Moms generally end up carrying everybody's stuff. Historically, we have carried a bulky purse or a diaper bag, so it's a no-brainer. I don't carry a purse on vacation. When the kids were small, I carried them for large chunks of every day. After all, if you plan to sightsee for miles every day, the wee ones will need a little help. Or a lot of help. I think of it as an exercise regimen, and it was a point of pride with me that I could carry them as long as they needed. By my son's twelfth birthday, I called a halt to it.  He weighed almost as much as I did by that time, and he had the physical wherewithal to keep up on his own.

Oh, nostalgia, you pernicious beast! At Fort Ticonderoga, my boy waxed melodramatic. His feet were tired. Wouldn't I carry him? He didn't expect I would. Or did he? So far, he had refused to recreate a single moment. Did he know I wouldn't be able to resist picking him up like I had done so many times before? Did he understand I would rise to the challenge?

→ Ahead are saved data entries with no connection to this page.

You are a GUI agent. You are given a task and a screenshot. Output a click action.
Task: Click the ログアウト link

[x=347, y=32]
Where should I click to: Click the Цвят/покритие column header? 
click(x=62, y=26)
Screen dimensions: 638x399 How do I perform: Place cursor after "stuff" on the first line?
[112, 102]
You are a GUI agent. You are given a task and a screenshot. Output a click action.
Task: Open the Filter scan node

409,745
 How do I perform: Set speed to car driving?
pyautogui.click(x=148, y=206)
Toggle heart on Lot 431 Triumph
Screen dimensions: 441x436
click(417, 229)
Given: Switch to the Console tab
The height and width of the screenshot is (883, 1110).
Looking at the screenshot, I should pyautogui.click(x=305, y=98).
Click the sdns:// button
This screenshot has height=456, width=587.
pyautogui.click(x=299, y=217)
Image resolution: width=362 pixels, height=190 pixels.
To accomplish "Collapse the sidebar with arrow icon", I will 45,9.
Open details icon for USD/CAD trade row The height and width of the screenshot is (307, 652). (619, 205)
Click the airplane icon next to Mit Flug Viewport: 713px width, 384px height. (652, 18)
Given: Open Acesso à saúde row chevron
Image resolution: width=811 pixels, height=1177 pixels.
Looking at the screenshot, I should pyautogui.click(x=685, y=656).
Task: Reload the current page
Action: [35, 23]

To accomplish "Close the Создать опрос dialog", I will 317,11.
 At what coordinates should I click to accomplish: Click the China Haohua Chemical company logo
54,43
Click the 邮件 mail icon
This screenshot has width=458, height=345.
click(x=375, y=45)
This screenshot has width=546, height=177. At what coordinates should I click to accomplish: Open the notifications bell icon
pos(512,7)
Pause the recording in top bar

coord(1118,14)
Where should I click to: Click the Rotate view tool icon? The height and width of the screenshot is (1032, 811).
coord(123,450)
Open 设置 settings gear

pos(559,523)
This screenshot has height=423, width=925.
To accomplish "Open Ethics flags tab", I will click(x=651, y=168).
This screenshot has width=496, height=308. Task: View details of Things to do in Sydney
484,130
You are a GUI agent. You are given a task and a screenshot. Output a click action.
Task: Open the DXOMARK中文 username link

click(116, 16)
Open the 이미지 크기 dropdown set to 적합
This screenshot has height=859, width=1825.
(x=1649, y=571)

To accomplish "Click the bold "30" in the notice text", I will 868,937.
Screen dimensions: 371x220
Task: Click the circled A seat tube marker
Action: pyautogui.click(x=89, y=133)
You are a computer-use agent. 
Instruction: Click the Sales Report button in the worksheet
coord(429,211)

And so, I crouched and held my hands out to grab his legs. He hesitated a little, but then he climbed onto my back like a possum (or a moose, but they don't carry their young that way) and I walked half a dozen steps before he started to sag and I feared we'd tip over backward. When I tried to put him down, he didn't let go, and we had a screaming moment--I screamed, he laughed--before he relented and let his feet down.

Immediately after, the little one had to be carried, too. She has to do everything he does, and she's still smaller than me, so I carried her quite a ways.

I have a 16-year old and an 18-year old. I can still pick them up and carry them around, and since it's a joke, it's okay. They're my babies. I don't ever want to let them go, and I consider it a blessing that they don't want to leave me. Someday, though, they'll go. I can't carry them forever, and though I'm sure they'll check in if they need something, they'll develop separate lives. It's the way things are supposed to be.

How many more family vacations will happen with the four of us? I'll carry on as long as I can.